_WHAT YOU ARE ASKED TO DO_: What is needed is an exact copy of the data that follows.
__________
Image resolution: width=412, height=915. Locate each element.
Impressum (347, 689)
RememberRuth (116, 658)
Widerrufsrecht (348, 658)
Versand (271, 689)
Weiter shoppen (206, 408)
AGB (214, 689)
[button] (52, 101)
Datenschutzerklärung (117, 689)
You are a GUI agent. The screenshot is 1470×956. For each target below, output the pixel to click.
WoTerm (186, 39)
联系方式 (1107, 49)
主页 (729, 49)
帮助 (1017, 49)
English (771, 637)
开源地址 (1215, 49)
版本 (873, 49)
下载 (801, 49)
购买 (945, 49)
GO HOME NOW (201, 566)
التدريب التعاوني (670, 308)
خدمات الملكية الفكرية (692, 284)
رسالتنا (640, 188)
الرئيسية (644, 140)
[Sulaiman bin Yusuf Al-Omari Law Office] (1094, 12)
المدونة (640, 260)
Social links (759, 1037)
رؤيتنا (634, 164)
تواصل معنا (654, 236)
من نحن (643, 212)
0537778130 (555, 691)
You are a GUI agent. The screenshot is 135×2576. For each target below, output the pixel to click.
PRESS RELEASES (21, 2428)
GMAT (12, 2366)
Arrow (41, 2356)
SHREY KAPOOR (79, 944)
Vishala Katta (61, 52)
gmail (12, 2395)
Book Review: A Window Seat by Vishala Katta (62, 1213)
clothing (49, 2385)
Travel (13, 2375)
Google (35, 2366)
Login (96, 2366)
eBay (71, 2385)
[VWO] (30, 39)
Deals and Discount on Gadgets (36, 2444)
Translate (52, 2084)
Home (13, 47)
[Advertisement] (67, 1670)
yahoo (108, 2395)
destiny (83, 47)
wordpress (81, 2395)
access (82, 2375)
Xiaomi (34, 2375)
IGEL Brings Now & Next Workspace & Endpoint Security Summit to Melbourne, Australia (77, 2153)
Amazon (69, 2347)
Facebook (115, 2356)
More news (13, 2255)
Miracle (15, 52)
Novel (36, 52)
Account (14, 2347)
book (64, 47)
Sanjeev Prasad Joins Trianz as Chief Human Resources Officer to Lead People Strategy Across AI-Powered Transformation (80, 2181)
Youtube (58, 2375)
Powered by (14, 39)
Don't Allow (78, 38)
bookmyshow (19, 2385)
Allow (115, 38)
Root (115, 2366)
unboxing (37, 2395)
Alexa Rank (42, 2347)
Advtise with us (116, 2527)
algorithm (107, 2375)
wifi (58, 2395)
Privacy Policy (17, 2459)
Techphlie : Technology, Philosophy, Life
__________
_RESULT OF THIS TASK_:
Image resolution: width=412, height=915. Locate each element.
Impressum (347, 689)
RememberRuth (116, 658)
Widerrufsrecht (348, 658)
Versand (271, 689)
Weiter shoppen (206, 408)
AGB (214, 689)
[button] (52, 101)
Datenschutzerklärung (117, 689)
You are a GUI agent. The screenshot is 1470×956. For each target below, output the pixel to click.
WoTerm (186, 39)
联系方式 (1107, 49)
主页 (729, 49)
帮助 (1017, 49)
English (771, 637)
开源地址 (1215, 49)
版本 (873, 49)
下载 (801, 49)
购买 (945, 49)
GO HOME NOW (201, 566)
التدريب التعاوني (670, 308)
خدمات الملكية الفكرية (692, 284)
رسالتنا (640, 188)
الرئيسية (644, 140)
[Sulaiman bin Yusuf Al-Omari Law Office] (1094, 12)
المدونة (640, 260)
Social links (759, 1037)
رؤيتنا (634, 164)
تواصل معنا (654, 236)
من نحن (643, 212)
0537778130 (555, 691)
You are a GUI agent. The screenshot is 135×2576. For each target below, output the pixel to click.
PRESS RELEASES (21, 2428)
GMAT (12, 2366)
Arrow (41, 2356)
SHREY KAPOOR (79, 944)
Vishala Katta (61, 52)
gmail (12, 2395)
Book Review: A Window Seat by Vishala Katta (62, 1213)
clothing (49, 2385)
Travel (13, 2375)
Google (35, 2366)
Login (96, 2366)
eBay (71, 2385)
[VWO] (30, 39)
Deals and Discount on Gadgets (36, 2444)
Translate (52, 2084)
Home (13, 47)
[Advertisement] (67, 1670)
yahoo (108, 2395)
destiny (83, 47)
wordpress (81, 2395)
access (82, 2375)
Xiaomi (34, 2375)
IGEL Brings Now & Next Workspace & Endpoint Security Summit to Melbourne, Australia (77, 2153)
Amazon (69, 2347)
Facebook (115, 2356)
More news (13, 2255)
Miracle (15, 52)
Novel (36, 52)
Account (14, 2347)
book (64, 47)
Sanjeev Prasad Joins Trianz as Chief Human Resources Officer to Lead People Strategy Across AI-Powered Transformation (80, 2181)
Youtube (58, 2375)
Powered by (14, 39)
Don't Allow (78, 38)
bookmyshow (19, 2385)
Allow (115, 38)
Root (115, 2366)
unboxing (37, 2395)
Alexa Rank (42, 2347)
Advtise with us (116, 2527)
algorithm (107, 2375)
wifi (58, 2395)
Privacy Policy (17, 2459)
Techphlie : Technology, Philosophy, Life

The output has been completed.